A peine une dizaine de pages lues et Garraty, qui a reçu le n°47, commence à marcher. Dans la longue marche, on n’est plus un individu, on est un numéro. Il découvre le petit groupe de marcheurs qui l’entoure, tous rapidement tiraillés entre le désir de survie, de gagner, et la peur de mourir seul. Doivent-ils lier des amitiés vouées à ne durer que 2 ou 3 jours dans le meilleur des cas, voire 2 ou 3 heures pour les premiers à recevoir leur ticket ? C’est là le premier point intéressant du livre, découvrir les personnalités des participants et la raison de chacun d’avoir osé s’inscrire pour le tirage au sort de la longue marche. Tous ont une justification  pour être un marcheur (on peut jusqu’à la veille du départ choisir de ne plus participer), mais la plupart se cache derrière un mensonge qui finit par se désintégrer, aucun secret ne résiste à la longue marche.

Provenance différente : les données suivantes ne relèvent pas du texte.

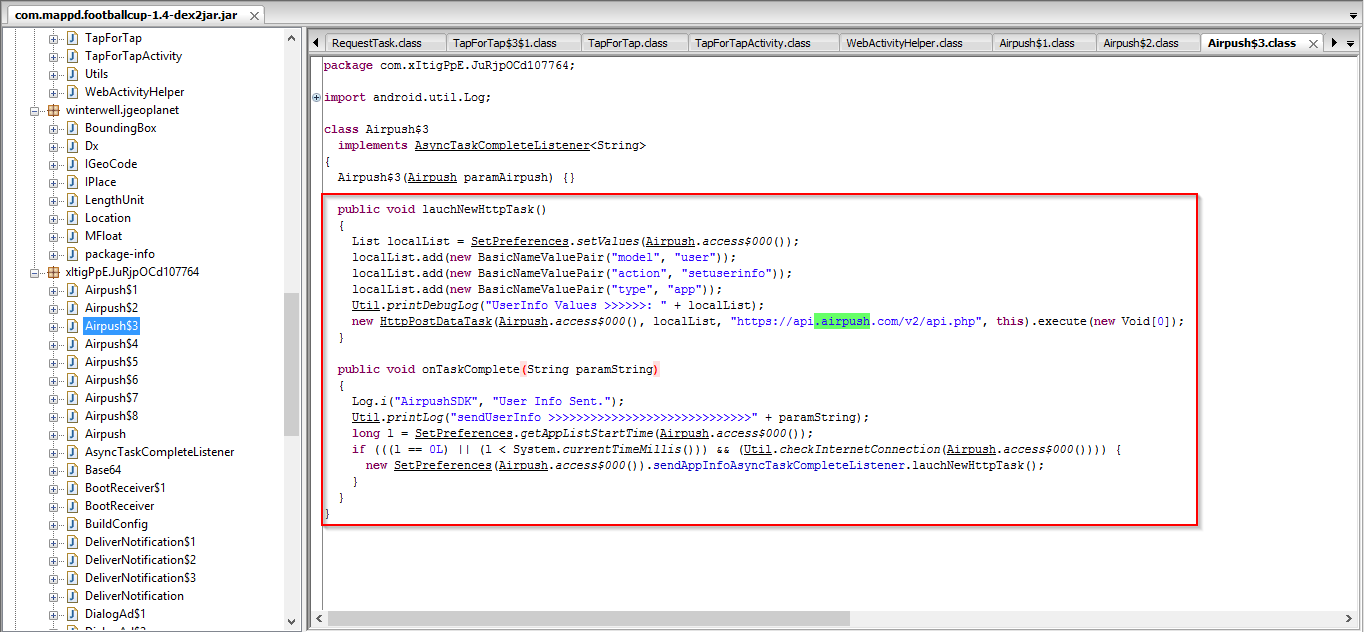Expand the collapsed import statements
1364x632 pixels.
coord(317,98)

Outre les marcheurs, deux autres personnages sont très présents dans cette histoire. Le premier est incarné par le Commandant et ses escouades, dictateur impassible et stoïque en toute situation, qui apparaît comme un joker qui jaillit hors de sa boite tout au long de la longue marche pour parler au second personnage imposant du livre : la Foule. Cette foule qui grossit inexorablement, pour venir se repaître du massacre des marcheurs recevant leur ticket devant eux. Un parallèle assez intéressant avec les jeux du cirque de la Rome antique où les gladiateurs saluaient leur empereur avec la certitude qu’ils allaient mourir pour amuser une foule affamée de divertissement et de voyeurisme morbide, prête à accepter la tyrannie, une fois repue. Ici, les soldats chargés de donner les avertissements, à bord de véhicules équipés de radars pour contrôler en permanence la vitesse des marcheurs, semblent être des clones du Commandant, sans compassion ni sentiments.

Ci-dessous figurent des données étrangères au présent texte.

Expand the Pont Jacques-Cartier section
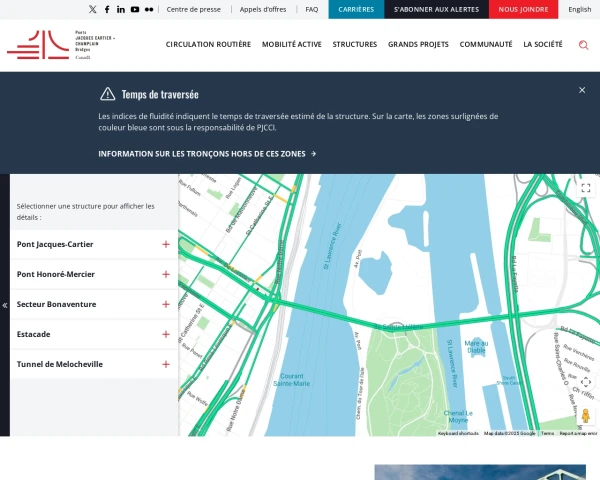The image size is (600, 480). [166, 244]
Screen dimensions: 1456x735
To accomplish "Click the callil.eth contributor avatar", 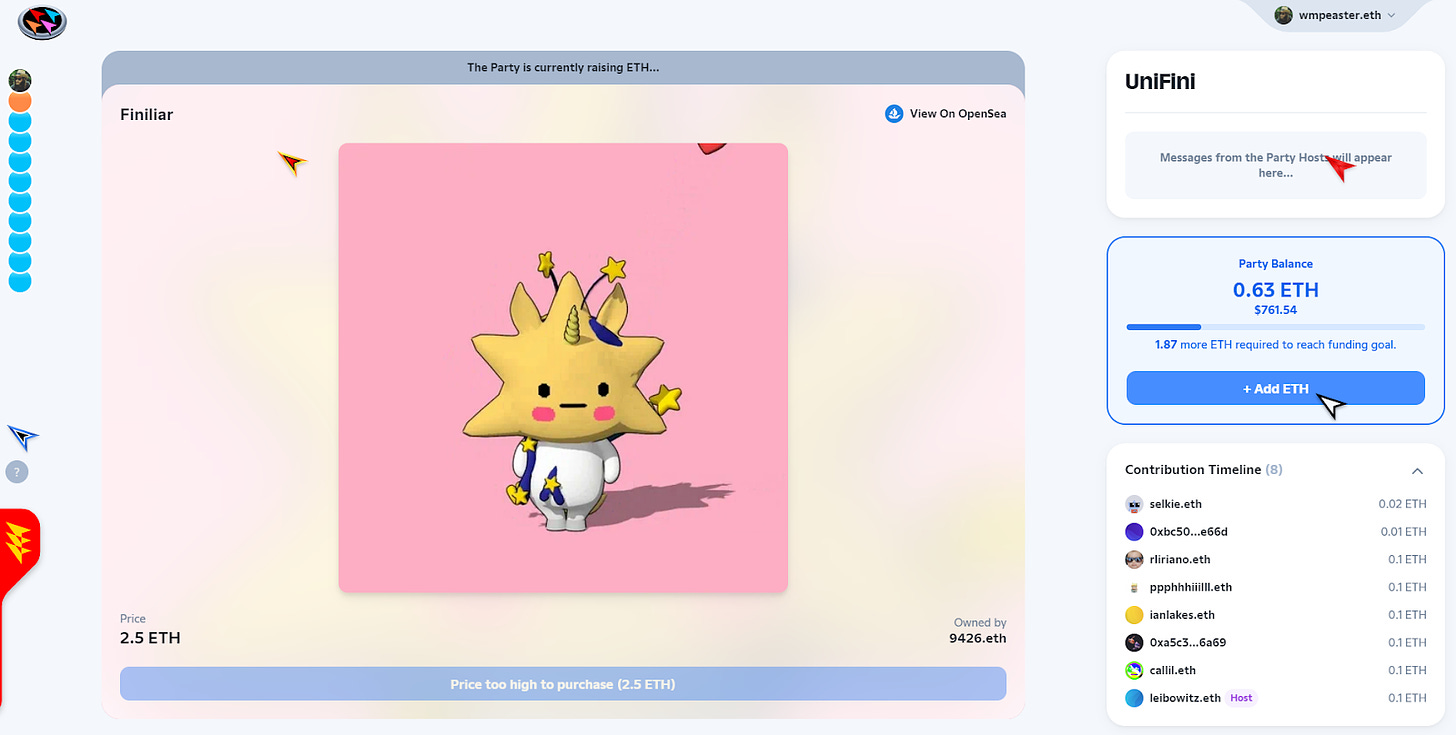I will [x=1134, y=671].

Et la marche se poursuit. Encore et encore, cette impression constante de marcher avec eux. Mais comment peut-on marcher sans arrêt sauf si cet arrêt est la mort ? On découvre toutes les ressources que l’instinct de survie peut développer sur le corps et ce qu’il peut endurer pour ne pas mourir. Je ne vous dévoilerai pas la dernière partie de l’histoire dans le cas où je vous ai donné envie de marcher avec Garraty et les autres.

Je crois qu’avoir écrit cet article m’a donné envie de le relire encore…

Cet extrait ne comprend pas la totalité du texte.